• **WHAT IS EXPECTED**:
Rewrite the records between the lines holding "This screenshot has height=1347, width=2559." and "point(803,218)", inclusive, keeping every line and the requests as they are, but offset each answer coordinate by adding 126 to it. Omit the pictures.

• **DATA SHOWN**:
——————
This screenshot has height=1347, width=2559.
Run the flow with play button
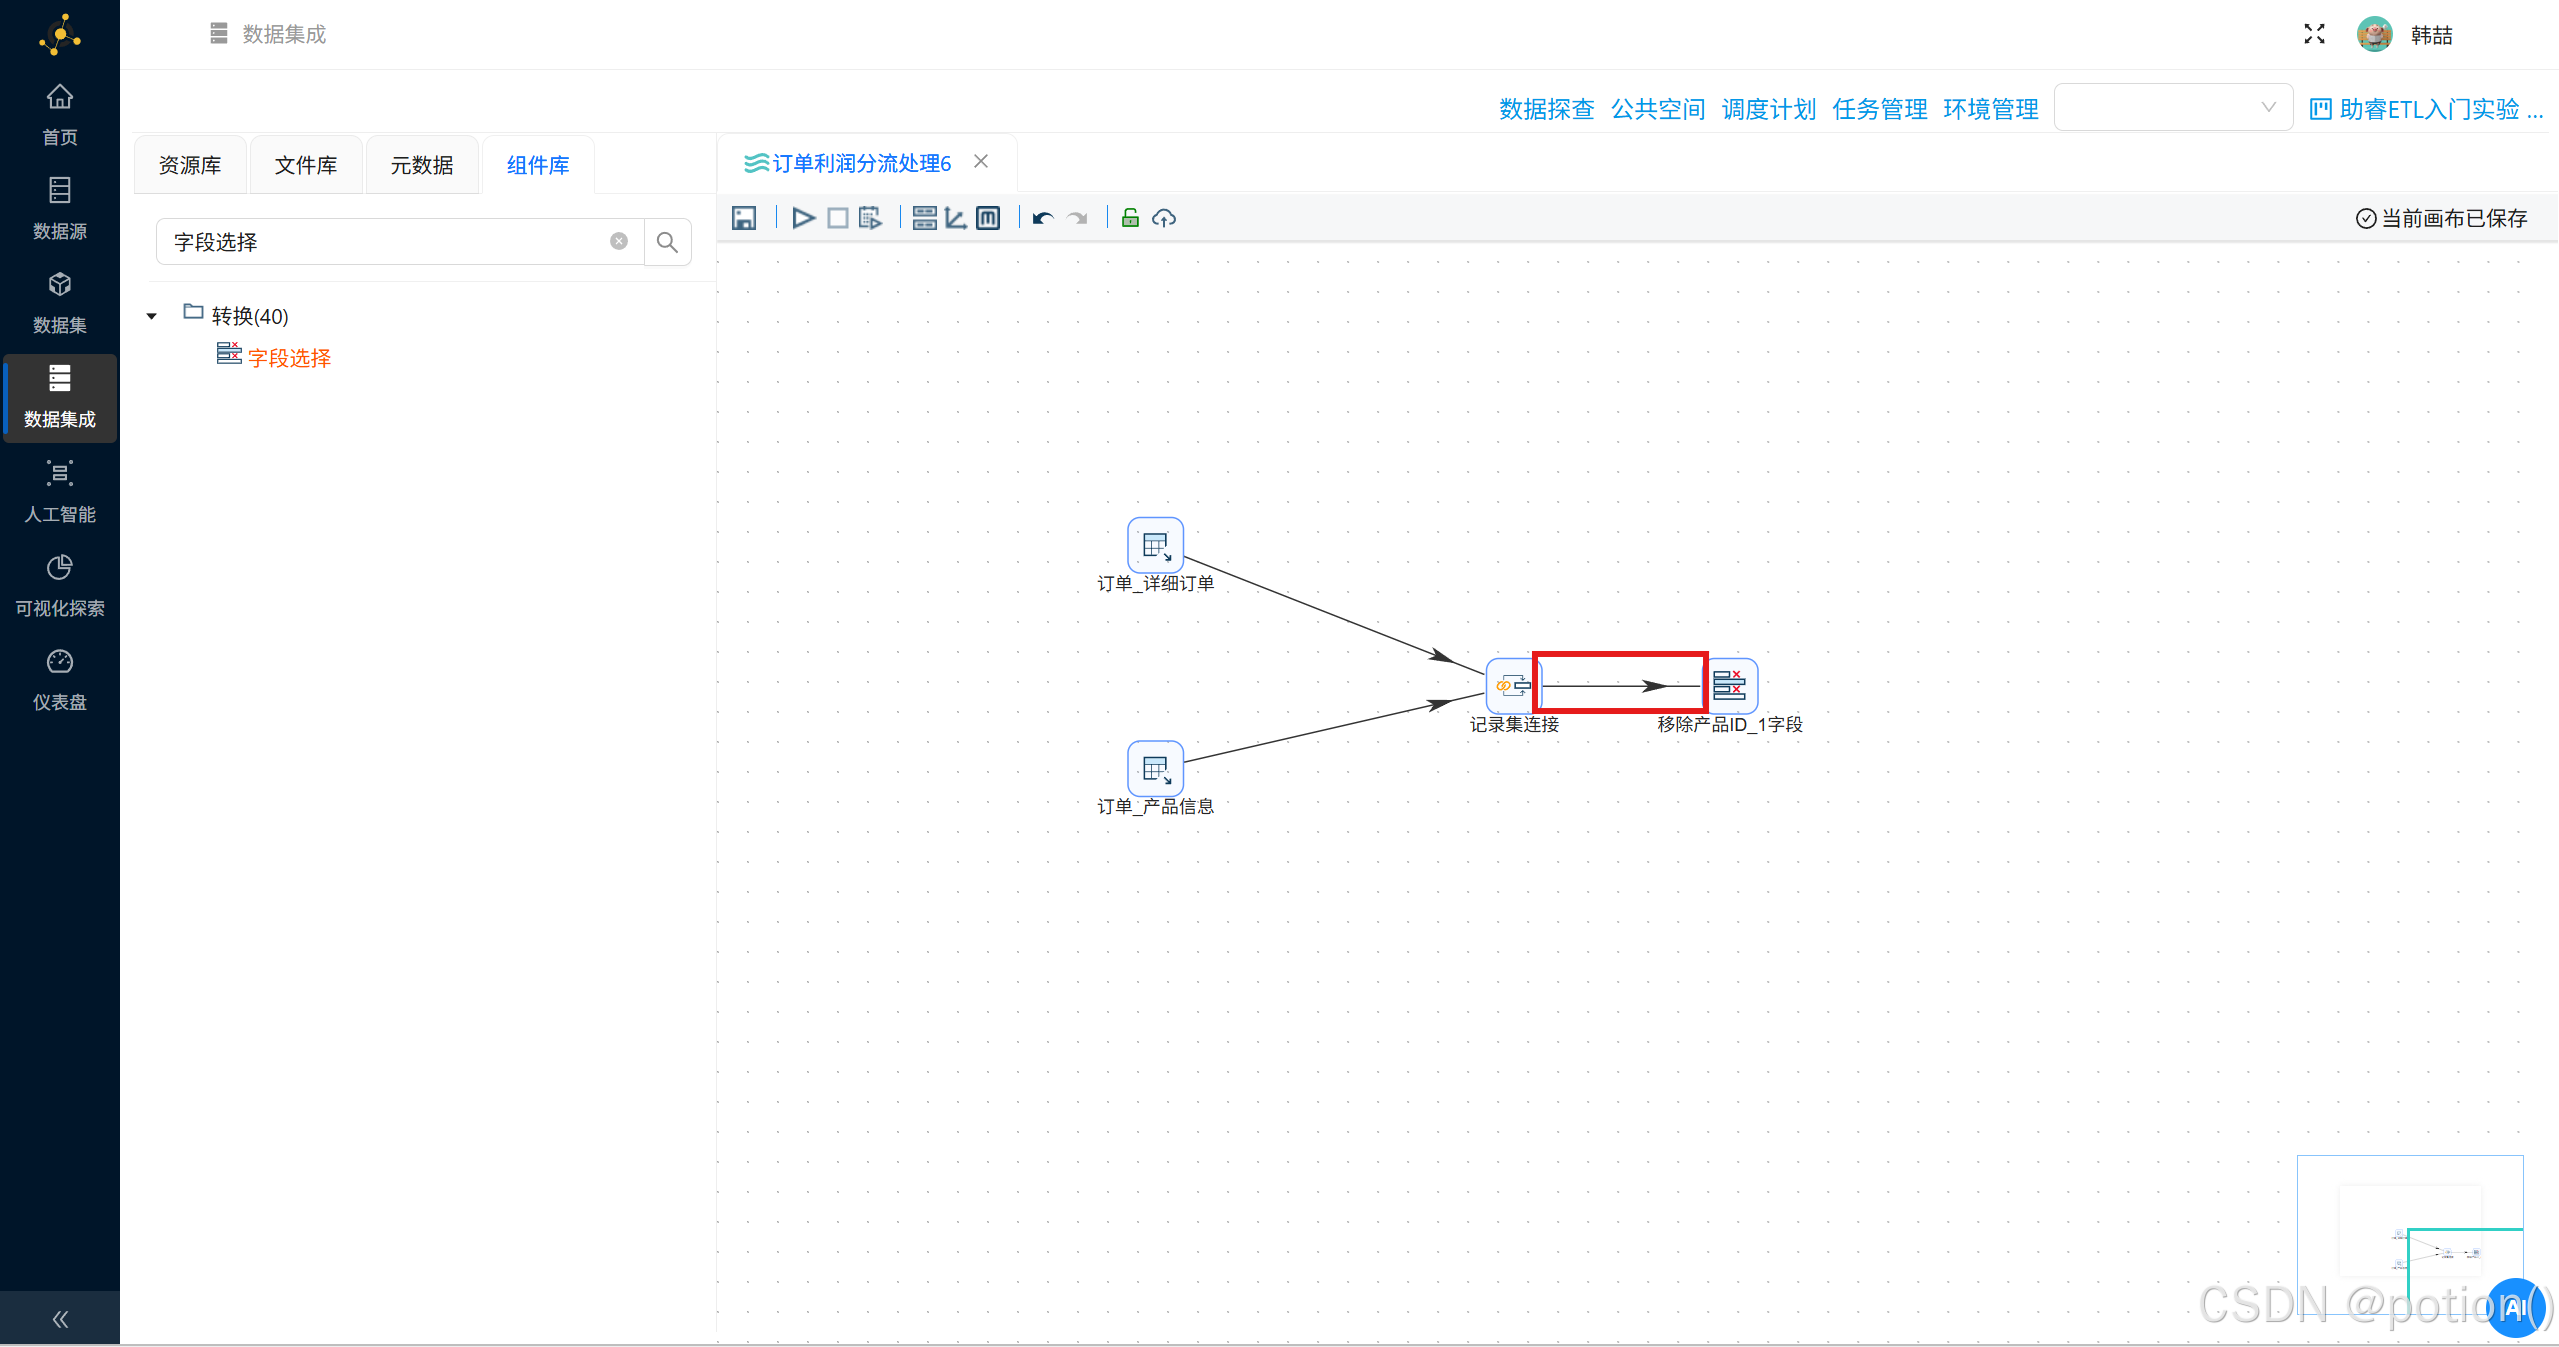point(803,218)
——————
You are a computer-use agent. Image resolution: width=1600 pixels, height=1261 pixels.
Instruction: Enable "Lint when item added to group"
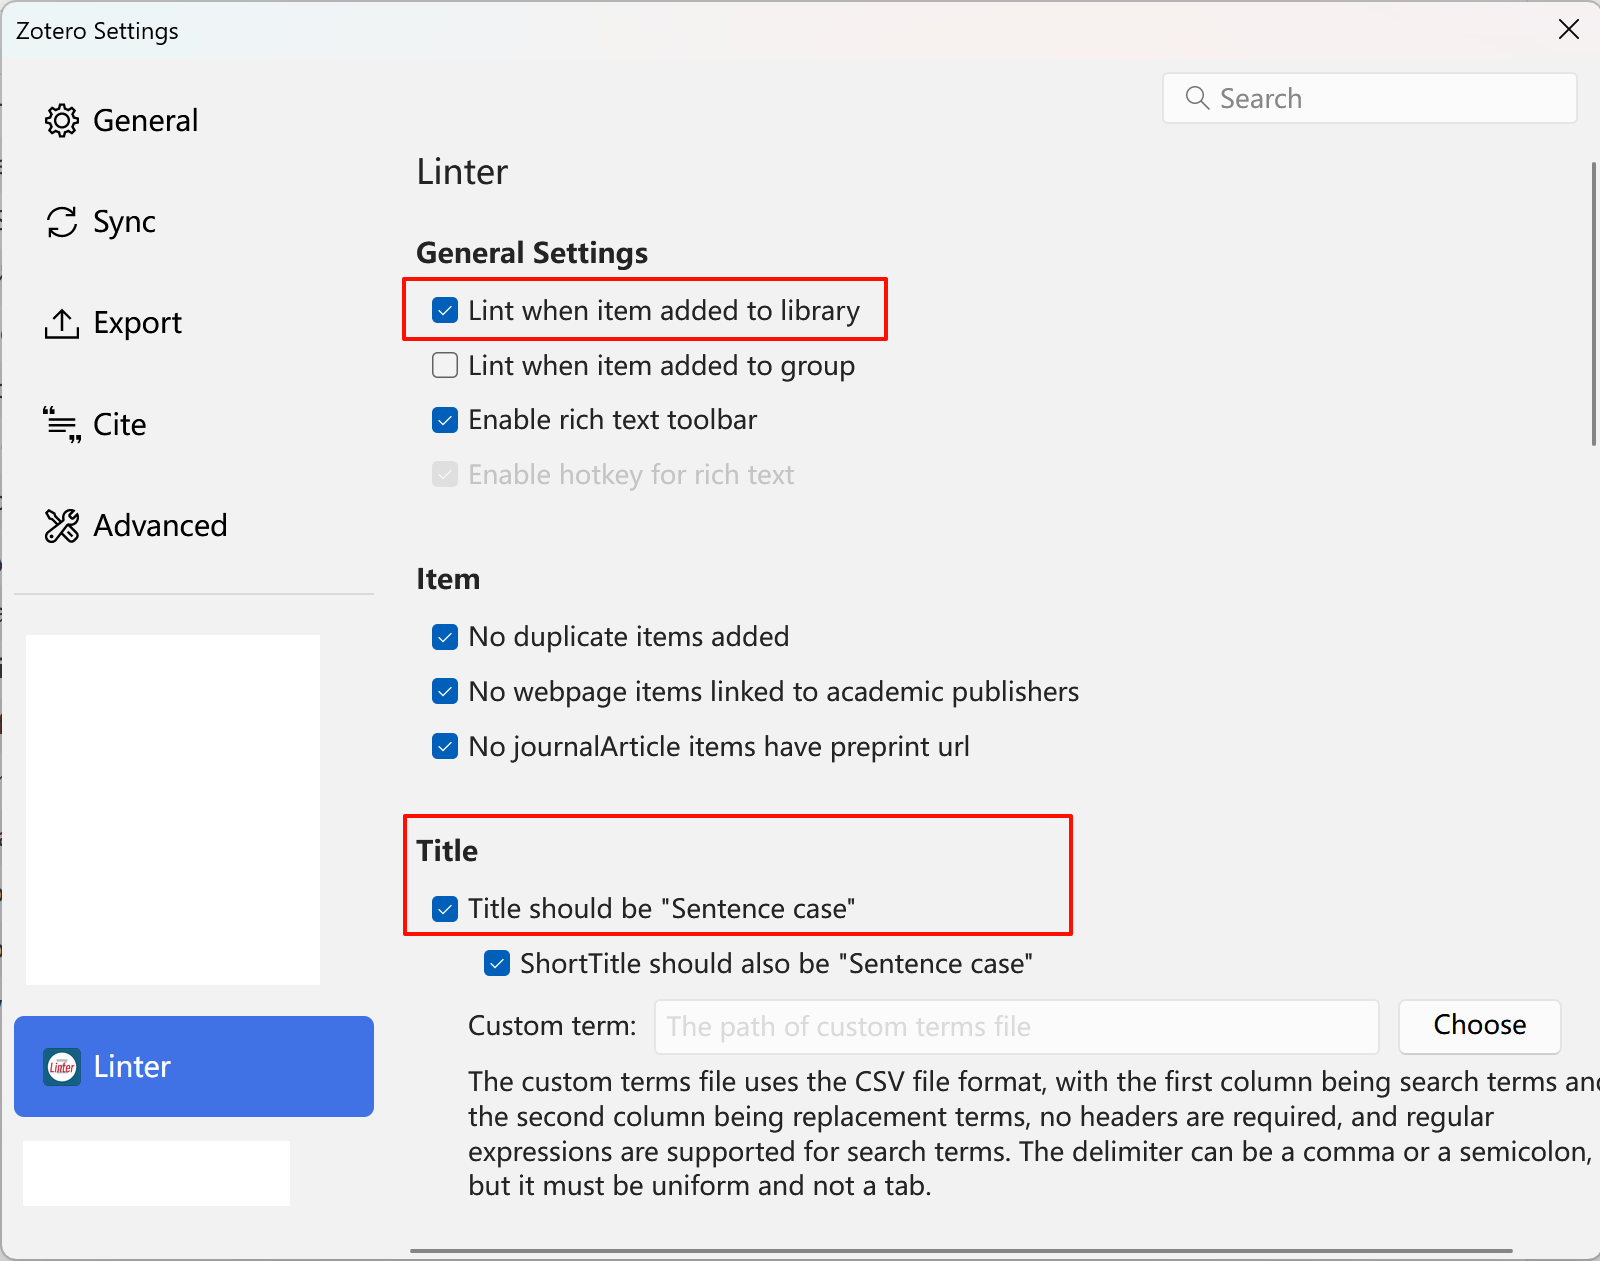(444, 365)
——————
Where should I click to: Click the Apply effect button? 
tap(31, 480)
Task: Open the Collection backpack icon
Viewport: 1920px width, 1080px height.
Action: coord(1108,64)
——————
• **WORKED SOLUTION**:
This screenshot has height=1347, width=2559.
Run the flow with play button
point(929,344)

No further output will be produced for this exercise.